Je suis plus fasciné par la littérature de science-fiction que par les films. Je lis Ursula Le Guin et Christopher Priest en ce moment. La SF, c’est pour moi plus un outil qu’une imagerie, elle me permet d’appréhender le réel et d’imaginer des alternatives à partir de situations que j’observe. Elle me permet d’imaginer d’autres mondes possibles et de faire de la spéculation sur ce qu’est la réalité, c’est en ça que je la trouve fascinante. Dans Mars 500 tout l’imaginaire de la science-fiction vient traverser cette expérience : il y a déjà quelque chose de virtuel qui se confond avec les représentations du voyage spatial telles qu’on peut les voir dans la littérature et dans le cinéma. Cet imaginaire SF déjà présent en creux dans l’expérience posait les bases d’un autre monde possible que j’ai essayé de développer dans mon projet En attendant Mars.
Tes marionnettes ont des allures d’anti-héros, est-ce que tu cherches à ironiser la dimension héroïque propre à la sf?

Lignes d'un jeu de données
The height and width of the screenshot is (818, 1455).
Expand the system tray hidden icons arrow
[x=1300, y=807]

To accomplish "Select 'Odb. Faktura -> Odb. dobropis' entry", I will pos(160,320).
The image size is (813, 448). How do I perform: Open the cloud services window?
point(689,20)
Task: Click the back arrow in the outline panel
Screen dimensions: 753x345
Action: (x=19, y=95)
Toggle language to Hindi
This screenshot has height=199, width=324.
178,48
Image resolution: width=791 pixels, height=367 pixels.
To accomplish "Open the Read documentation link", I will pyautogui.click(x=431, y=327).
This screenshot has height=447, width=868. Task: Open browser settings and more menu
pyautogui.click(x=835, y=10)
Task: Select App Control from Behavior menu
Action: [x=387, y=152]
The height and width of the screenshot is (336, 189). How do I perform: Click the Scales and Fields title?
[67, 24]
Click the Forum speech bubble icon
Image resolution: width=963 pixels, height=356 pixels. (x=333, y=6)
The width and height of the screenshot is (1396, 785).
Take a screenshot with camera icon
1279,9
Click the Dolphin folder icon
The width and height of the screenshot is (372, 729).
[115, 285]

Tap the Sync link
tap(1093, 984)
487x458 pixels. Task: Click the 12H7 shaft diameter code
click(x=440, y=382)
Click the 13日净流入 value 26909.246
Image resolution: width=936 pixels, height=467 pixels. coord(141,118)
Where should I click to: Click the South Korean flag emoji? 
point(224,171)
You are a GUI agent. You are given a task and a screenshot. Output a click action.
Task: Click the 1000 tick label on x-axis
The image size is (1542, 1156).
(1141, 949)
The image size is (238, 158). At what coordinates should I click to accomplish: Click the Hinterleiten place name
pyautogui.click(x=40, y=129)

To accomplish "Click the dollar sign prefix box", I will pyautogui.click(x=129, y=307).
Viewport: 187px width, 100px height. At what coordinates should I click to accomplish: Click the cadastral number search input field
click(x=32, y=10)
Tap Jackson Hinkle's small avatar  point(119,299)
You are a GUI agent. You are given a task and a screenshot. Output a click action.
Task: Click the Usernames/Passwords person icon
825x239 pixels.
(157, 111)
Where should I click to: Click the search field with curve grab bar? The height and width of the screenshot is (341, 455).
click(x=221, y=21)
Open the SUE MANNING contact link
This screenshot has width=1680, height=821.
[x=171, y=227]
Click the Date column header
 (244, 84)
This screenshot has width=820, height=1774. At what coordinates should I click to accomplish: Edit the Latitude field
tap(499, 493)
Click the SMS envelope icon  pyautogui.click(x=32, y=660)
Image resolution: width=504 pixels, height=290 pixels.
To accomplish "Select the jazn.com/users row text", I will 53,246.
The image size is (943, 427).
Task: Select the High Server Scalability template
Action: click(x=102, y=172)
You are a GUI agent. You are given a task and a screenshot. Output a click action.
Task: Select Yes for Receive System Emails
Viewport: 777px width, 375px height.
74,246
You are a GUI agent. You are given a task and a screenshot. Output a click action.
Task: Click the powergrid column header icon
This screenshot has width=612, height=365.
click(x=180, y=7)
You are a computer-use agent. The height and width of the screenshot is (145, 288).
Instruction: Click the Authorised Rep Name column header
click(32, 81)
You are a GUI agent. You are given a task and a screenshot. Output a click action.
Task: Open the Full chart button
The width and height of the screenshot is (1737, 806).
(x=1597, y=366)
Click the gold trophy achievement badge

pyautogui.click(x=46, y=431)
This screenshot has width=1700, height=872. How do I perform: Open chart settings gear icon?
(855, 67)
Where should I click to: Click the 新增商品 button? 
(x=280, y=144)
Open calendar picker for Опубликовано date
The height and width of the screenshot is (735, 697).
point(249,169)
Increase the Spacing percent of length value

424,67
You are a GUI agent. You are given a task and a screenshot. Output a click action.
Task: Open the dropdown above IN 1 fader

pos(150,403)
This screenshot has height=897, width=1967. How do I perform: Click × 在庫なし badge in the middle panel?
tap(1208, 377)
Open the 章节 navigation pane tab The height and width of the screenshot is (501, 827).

◆ **Consigne 1**
Dans l'entretien sur la science-fiction, quels auteurs la personne interrogée dit-elle lire en ce moment ?
◆ **Consigne 2**
Rédigez la suite de l'entretien sur la science-fiction à partir de sa dernière phrase.
Les entrées n'ont aucun lien avec l'entretien sur la science-fiction.

◆ **Réponse de l'exercice 1**
Ursula Le Guin et Christopher Priest.

◆ **Réponse de l'exercice 2**
Ce qui me plaisait dans l’expérience Mars 500 c’est qu’elle prenait justement à rebours toute l’imagerie dominante de la SF, tout le truc du héros qui va sauver la planète (rires). Mars 500 c’est au contraire des héros ordinaires, des hommes qui pourraient être toi ou moi. Les gens dans Mars 500 véhiculent une idée de la normalité, ce sont des militaires, des scientifiques ou des techniciens qui ont été sélectionnés pour leur capacité à se dominer et à s’adapter. Cette espèce de normalité intégrale produit quelque chose de gênant : imaginer des gens qui dominent leurs pulsions et qui n’ont pas de sexualité pendant 1 an et demi c’est finalement assez troublant, non (rires) ? Ce qui me plaisait aussi dans l’expérience c’était son aspect dérisoire : ces gens qui n’iront jamais dans l’espace et qui vont sacrifier 1 an et demi de leur vie pour un vieux rêve interplanétaire…
Pourquoi le choix du film d’animation t’a-t-il semblé judicieux pour retranscrire cette expérience?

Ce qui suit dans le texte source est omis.